European Parliament: ‘Hungary No Democracy’
By Stefan J. Bos, Chief International Correspondent Worthy News
BUDAPEST (Worthy News) – The European Parliament has declared that Hungary is no longer a fully functioning democracy and has turned into an “electoral autocracy” led by a “hybrid regime.”
A report, which noticed a breakdown in democracy, fundamental rights, and the rule of law, was accepted by 81 percent of the European legislators present.
Thursday’s move was a setback for Hungary’s hardline Prime Minister Viktor Orban as he seeks to unlock billions of euros in European Union aid.
While not binding, the report was due to put additional pressure on the EU’s executive European Commission to speed up sanctions against Hungary.
Under the so-called Article 7 procedure, Hungary could lose billions of euros in EU support for development as well as coronavirus recovery and even lose its voting rights within the 27-nation bloc.
A leaked internal document initially showed that the European Commission could already withhold up to 8.8 billion euros as part of broader measures against the country.
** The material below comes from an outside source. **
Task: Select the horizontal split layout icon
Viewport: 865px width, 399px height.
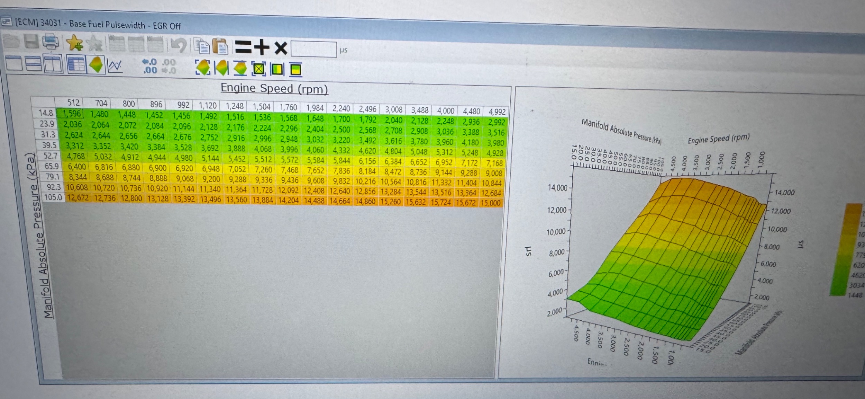Action: point(34,64)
After more talks, the Commission confirmed Sunday that it had recommended the bloc suspend around 7.5 billion euros (dollars) in funding to Hungary over concerns about democratic backsliding and the possible mismanagement of EU money.
Orbán, viewed as increasingly authoritarian by critics, has ruled Hungary since 2010, using his party’s two-thirds parliamentary majority to push through controversial legislation.
Hungary will be given until mid-November to get its house in order, according to sources familiar with the talks.
Amid mounting pressure, Hungary’s rightwing government is due next week to propose a raft of laws to combat corruption.
That includes an anti-corruption body to be advised by a commission composed of government delegates and non-governmental organizations.
It comes after EU investigators and investigative journalists discovered that billions of EU funds were spent on projects by companies run by family members and friends of Prime Minister Orbán.
His government has also faced questions over its interference in previously independent institutes ranging from media and courts to churches and other religious groups.
Orbán also faces questions over traditional family policies that critics say limit the rights of women and the LGBTQ community.
While the government has pledged to meet the most urgent demands, critics fear the European Commission is ready to accept “cosmetic changes” to defuse the conflicts over EU funds.
“The Commission has made a half-hearted deal with the Hungarian government on the kind of change they want to see,” said Daniel Freund, a German Green legislator. “There is a very short timeframe and … to expect that the damage that Orbán has done with [his] constitutional majority over 12 years, can now be repaired in a matter of weeks, or a couple of months, I think is optimistic, to put it mildly.”
Yet, in a reaction, European legislators of Hungary’s ruling rightwing Fidesz party condemned Thursday’s vote and criticism.
“The people of Europe are enduring an energy crisis thanks to Brussels’ failed sanctions, yet the left-wing European Parliament’s priority, even so, is to attack Hungary.”
Brussels, it said, “wants to punish Hungary … and withhold the money that is due to the country.”
Fidesz attributed the vote to the government’s refusal “to allow illegal migrants into Hungary and LGBTQ propaganda into schools,” as well as its opposition to “Brussels’ sanctions that have caused the energy crisis.”
Despite mounting pressure, Hungary’s government has refused to accept all sanctions against Russia, citing its dependency on Russian energy. The government also says it does not allow military deliveries through its territory to support Ukraine in its war against Russia. However, a U.S. security source told Worthy News that “weapons still get through unofficially.”